The deepest bonebed layer dates to a time that’s underrepresented in the fossil record of the Palos Verdes Peninsula. “The material is unique in that it also has a large amount of coprolites—fossilized scat that contains dozens of fish bones,” wrote Bischoff in a summary of the findings shared with Smithsonian magazine.
The fossil discoveries at San Pedro High School are almost 9 million years old and a game-changer for the @NHMLA. These unique bonebeds found in the region are vital for future research, education and understanding of aquatic life in prehistoric Southern California. pic.twitter.com/lubcICBHy1
— Alberto M. Carvalho (@LAUSDSup) September 9, 2024
Using these newly discovered remains, researchers at the Museum of Natural History of Los Angeles County, along with Milad Esfahani, a San Pedro High School student and museum intern, are now analyzing the area’s geologic past.
“We’ve moved away from just describing what we find, identifying new species and making lists of things … to really trying to understand how ecosystems function, how they’ve changed through time,” Austin Hendy, a paleontologist and assistant curator at the museum, tells LAist’s Mariana Dale.
Because of the shoreline-related fossils—including coastal plants, driftwood and shorebirds—the team suggests the area was home to a prehistoric island, which is now long gone. Millions of years ago, a storm could have channeled organic debris east from the island and into an underwater canyon, where a layer of mud effectively sealed it into sediment that was only revealed in more geologically recent times. Hendy also hypothesizes that there was “volcanism going on somewhere in the vicinity,” he tells ABC7’s Amanda Palacios. Experts are now looking for signs of more extinct islands.
“We’re kind of like detectives,” Richard Behl, a geologist at California State University, Long Beach, who is studying the composition of the fossils, tells the Los Angeles Times. “We got to find clues and piece those clues together.”
He explains that the Miocene-era fossils are encased in diatomite, a sort of fossilized algae, which signals that the prehistoric environment was nutrient-rich and capable of supporting a complex ecosystem.
The rarity of the discovery has surprised the school’s students—most of L.A.’s paleontological history is sealed away beneath concrete, per LAist.

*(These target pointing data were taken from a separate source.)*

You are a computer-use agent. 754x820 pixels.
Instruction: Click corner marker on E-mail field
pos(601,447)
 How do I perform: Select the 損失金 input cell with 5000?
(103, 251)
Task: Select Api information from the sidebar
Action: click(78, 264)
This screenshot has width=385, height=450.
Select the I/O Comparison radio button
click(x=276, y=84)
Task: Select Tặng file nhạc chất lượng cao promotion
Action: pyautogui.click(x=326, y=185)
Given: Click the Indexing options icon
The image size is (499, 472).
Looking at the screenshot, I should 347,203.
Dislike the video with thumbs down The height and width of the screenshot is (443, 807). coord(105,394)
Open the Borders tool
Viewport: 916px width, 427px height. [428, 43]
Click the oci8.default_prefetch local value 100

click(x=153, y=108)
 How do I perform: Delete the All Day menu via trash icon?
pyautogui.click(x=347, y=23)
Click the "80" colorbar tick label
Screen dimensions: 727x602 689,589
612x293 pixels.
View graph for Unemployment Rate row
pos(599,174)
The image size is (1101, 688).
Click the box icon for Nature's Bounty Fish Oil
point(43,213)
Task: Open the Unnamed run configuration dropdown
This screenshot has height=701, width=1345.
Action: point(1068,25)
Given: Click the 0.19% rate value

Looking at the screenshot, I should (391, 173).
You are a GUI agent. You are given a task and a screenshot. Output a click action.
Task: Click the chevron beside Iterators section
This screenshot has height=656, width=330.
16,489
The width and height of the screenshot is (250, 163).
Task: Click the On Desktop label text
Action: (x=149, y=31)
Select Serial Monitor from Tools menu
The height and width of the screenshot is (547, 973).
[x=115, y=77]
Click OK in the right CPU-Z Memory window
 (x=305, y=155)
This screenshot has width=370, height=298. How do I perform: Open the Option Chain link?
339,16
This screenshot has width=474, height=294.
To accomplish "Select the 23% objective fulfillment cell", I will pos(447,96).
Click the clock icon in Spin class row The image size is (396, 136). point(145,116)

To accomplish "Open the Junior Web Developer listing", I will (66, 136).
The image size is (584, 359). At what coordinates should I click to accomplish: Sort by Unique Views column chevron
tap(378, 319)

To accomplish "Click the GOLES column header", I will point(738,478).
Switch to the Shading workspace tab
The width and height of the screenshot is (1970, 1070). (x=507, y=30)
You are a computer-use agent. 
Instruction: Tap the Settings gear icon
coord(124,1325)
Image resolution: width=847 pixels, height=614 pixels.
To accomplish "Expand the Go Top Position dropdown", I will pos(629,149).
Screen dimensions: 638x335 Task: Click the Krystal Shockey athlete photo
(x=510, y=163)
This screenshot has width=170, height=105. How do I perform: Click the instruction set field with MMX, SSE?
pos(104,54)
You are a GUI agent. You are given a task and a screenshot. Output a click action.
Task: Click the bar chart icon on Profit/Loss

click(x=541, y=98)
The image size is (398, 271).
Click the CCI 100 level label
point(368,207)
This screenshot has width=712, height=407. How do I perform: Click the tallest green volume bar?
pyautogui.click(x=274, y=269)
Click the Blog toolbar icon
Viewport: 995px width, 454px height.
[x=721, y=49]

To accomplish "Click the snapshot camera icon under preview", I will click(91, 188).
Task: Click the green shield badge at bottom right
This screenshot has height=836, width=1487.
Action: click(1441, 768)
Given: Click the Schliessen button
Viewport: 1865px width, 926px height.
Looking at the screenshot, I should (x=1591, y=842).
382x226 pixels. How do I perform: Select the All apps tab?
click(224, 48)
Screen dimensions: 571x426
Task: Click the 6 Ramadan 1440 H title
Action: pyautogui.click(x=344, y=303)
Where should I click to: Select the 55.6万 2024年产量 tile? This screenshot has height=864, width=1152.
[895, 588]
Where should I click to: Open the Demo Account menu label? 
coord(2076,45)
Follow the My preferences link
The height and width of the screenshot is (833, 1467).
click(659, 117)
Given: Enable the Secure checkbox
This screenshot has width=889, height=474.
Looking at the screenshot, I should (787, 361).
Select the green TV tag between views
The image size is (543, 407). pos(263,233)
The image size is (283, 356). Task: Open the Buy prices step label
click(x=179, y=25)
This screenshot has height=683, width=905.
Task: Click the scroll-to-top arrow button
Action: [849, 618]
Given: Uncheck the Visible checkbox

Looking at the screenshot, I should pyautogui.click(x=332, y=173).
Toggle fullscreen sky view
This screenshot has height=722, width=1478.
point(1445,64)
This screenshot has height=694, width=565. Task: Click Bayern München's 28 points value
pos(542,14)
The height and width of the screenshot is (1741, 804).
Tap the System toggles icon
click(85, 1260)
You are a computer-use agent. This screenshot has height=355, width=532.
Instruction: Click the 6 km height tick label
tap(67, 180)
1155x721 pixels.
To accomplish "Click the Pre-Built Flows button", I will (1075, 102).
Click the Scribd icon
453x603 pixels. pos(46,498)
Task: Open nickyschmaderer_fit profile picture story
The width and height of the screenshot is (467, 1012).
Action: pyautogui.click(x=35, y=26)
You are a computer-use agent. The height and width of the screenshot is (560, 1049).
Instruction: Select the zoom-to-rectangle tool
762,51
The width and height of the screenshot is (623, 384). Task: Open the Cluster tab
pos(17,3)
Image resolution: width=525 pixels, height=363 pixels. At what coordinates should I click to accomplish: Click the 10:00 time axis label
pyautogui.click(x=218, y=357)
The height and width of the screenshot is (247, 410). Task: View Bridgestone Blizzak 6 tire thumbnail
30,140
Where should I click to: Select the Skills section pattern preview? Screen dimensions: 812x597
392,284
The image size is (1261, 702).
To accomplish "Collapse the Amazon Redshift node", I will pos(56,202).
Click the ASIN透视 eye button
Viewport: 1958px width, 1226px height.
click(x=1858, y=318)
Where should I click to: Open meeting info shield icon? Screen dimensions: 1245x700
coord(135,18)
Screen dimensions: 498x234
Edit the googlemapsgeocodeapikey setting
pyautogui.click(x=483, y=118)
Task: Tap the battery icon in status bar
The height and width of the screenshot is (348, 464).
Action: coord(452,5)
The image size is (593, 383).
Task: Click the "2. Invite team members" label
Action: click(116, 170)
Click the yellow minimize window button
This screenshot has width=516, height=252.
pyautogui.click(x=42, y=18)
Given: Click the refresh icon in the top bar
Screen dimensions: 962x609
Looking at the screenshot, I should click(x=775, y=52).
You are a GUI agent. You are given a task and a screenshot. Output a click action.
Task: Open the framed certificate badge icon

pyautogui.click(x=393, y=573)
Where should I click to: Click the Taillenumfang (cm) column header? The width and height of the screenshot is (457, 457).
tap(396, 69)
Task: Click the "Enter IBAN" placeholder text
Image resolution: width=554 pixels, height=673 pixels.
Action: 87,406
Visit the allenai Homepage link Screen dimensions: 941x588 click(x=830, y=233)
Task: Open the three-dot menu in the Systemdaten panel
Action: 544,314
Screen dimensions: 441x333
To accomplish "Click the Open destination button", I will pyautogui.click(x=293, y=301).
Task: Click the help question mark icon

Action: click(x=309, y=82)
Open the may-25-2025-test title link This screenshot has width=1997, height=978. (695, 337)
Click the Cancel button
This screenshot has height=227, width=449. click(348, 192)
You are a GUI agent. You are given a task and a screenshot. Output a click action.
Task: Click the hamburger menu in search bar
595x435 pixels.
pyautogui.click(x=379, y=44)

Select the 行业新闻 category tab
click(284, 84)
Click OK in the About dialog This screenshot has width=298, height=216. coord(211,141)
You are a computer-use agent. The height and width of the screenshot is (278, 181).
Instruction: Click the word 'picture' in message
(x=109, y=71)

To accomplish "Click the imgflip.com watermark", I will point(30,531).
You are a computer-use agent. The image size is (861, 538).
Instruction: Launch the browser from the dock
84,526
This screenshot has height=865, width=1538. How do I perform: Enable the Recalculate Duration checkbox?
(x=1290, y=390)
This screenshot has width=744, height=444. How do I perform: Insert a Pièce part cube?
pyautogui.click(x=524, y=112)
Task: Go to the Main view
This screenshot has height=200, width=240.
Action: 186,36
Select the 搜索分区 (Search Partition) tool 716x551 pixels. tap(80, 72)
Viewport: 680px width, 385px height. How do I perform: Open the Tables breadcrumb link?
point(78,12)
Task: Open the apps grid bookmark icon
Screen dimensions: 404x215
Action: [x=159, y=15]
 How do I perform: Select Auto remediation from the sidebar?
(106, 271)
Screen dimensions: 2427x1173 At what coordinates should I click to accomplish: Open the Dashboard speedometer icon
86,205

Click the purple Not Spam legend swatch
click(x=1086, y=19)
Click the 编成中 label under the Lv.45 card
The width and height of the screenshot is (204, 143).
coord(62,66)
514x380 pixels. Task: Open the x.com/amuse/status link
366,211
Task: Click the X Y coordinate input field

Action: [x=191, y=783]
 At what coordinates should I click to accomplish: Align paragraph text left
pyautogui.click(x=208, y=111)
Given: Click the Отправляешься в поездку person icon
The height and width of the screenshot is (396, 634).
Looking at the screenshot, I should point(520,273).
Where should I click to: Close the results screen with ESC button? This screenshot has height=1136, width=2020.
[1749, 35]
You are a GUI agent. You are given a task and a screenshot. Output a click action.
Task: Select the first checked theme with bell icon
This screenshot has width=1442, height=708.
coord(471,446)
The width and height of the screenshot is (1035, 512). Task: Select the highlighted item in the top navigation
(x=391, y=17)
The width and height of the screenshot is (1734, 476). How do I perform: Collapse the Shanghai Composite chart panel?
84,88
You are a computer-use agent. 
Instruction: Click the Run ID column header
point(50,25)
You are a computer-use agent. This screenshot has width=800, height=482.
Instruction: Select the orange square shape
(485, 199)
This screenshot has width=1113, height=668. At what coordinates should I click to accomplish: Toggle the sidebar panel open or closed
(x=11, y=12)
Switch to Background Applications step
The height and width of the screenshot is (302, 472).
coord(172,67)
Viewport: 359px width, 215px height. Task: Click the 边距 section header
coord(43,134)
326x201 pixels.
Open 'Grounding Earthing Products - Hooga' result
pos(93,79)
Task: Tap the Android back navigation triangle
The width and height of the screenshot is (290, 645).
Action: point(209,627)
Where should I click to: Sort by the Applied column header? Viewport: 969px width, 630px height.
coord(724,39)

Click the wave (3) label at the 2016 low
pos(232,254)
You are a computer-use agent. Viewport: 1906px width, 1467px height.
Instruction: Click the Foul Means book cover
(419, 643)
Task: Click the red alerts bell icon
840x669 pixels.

“I thought this stuff was something that never happens, especially around here,” Taya Olson, a San Pedro High School student, says to ABC7. “It only happens in textbooks.”
The fossils have now been distributed to various institutions for future research, including the Natural History Museum of Los Angeles County, Cabrillo Marine Aquarium, Los Angeles Unified School District and Cal State Channel Islands. Researchers hope the discovery could unveil even more information about Southern California’s prehistoric ecology.
“It’s the entire ecosystem from an age that’s gone,” Bischoff tells LAist. “We have all this evidence to help future researchers put together what an entire ecology looked like nine million years ago. That’s really rare.”